Da qualche giorno ormai, con mio grande sconforto, sentivo che il primo aggiornamento dello Specchio non avrebbe potuto fare a meno di cadere sull’argomento cinema. In questo mese infatti, colto da un improvviso raptus consumistico, rotto ogni indugio ho settimanalmente invaso le sale di proiezione, sacrificando il mio sporco danaro sull’altare del capitalismo più sfrenato (ovvero nelle tasche dei sacerdotali proprietari dello Stardust…). Tuttavia, se pensavo che avrei ceduto alla mia smania comunicativa vinto dalla bellezza sconvolgente (ma un po’ manieristica) di Babel, o dalla perfezione stilistica di Flags of Our Fathers, scopro con una punta di sadismo che il mio primo post andrà a battere sull’insensatezza di uno dei film che più mi hanno fatto soffrire sulla poltrona di simil-velluto sintetico: Il Diavolo Veste Prada.

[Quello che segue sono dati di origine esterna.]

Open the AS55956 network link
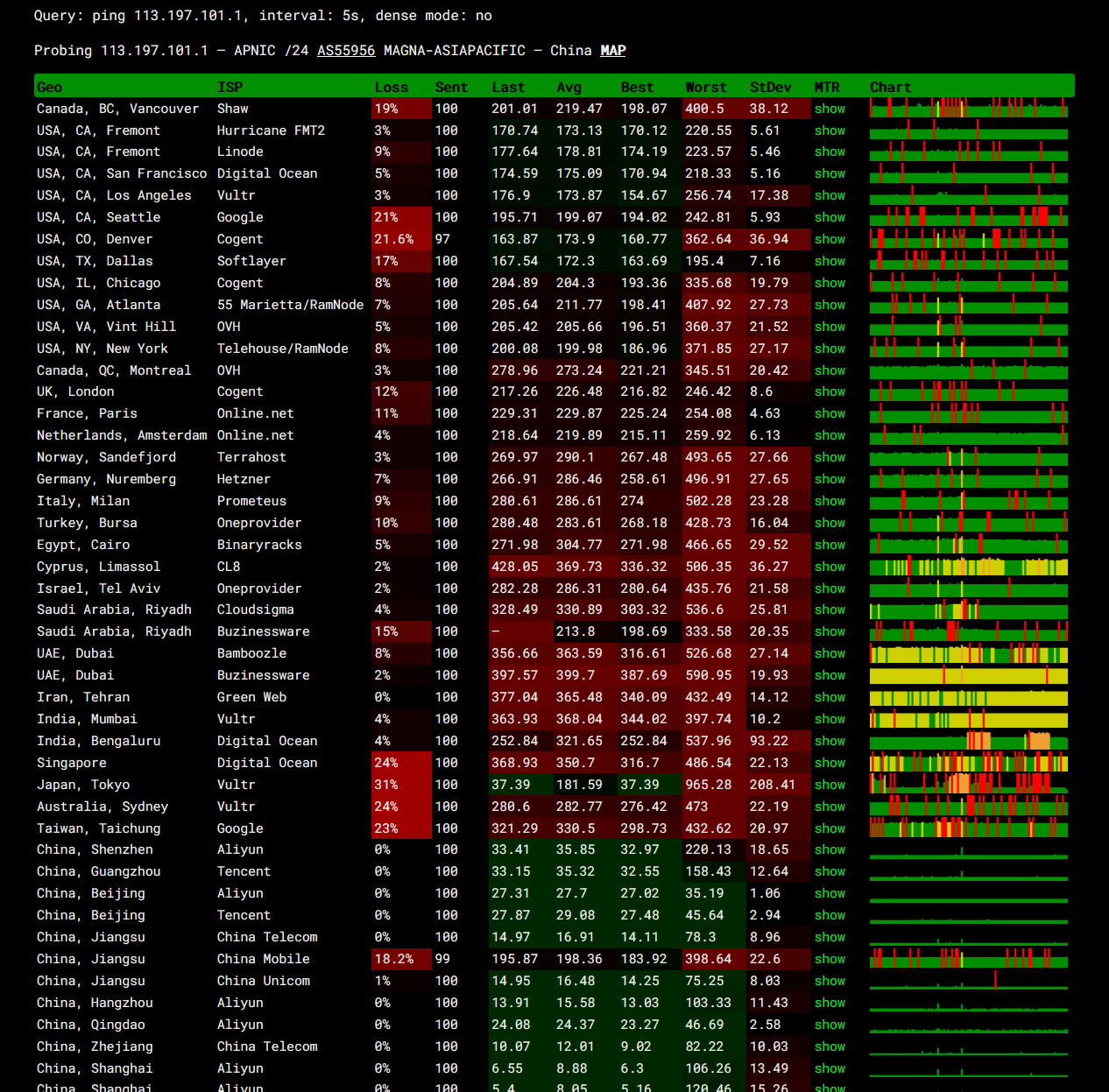 click(345, 51)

E siccome di insensatezza si parla, dato che ho da poco finito di vedere l’intramontabile capolavoro di Tornatore e le parole mi vengono meno, mi limiterò dopo questo velenoso incipit a sottolineare candidamente l’inutilità dell’esistenza di un film come Il Diavolo veste prada. Non solo la storia non diverte, ma è difficile persino che strappi un sorrisino stringato. Per non parlare della trama, che si appoggia a nodi talmente deboli da non poter impedire allo sfortunato spettatore di sollevare qualche tonnellata di puntigliose osservazioni, nonostante l’ultima cosa che ci si senta di fare durante la proiezione sia accendere il cervello…

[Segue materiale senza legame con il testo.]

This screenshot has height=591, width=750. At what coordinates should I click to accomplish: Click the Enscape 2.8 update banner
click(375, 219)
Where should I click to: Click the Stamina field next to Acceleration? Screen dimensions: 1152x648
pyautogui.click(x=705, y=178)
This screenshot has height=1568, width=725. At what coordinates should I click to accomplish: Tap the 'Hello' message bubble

Per fortuna il cast si avvale almeno di due attori dal carisma e dal fascino irresistibile – anche se pagare 7 neuri per vedere Meryl Streep e Stanley Tucci che fanno esercizi di stile, uhmmmmm – e per fortuna, aggiungo, che esistono dei produttori tanto beceri da mettere sul piatto il danaro necessario a realizzare una simile vana puttanata (chissà che non si riesca a infinocchiarne qualcuno così, prima o poi).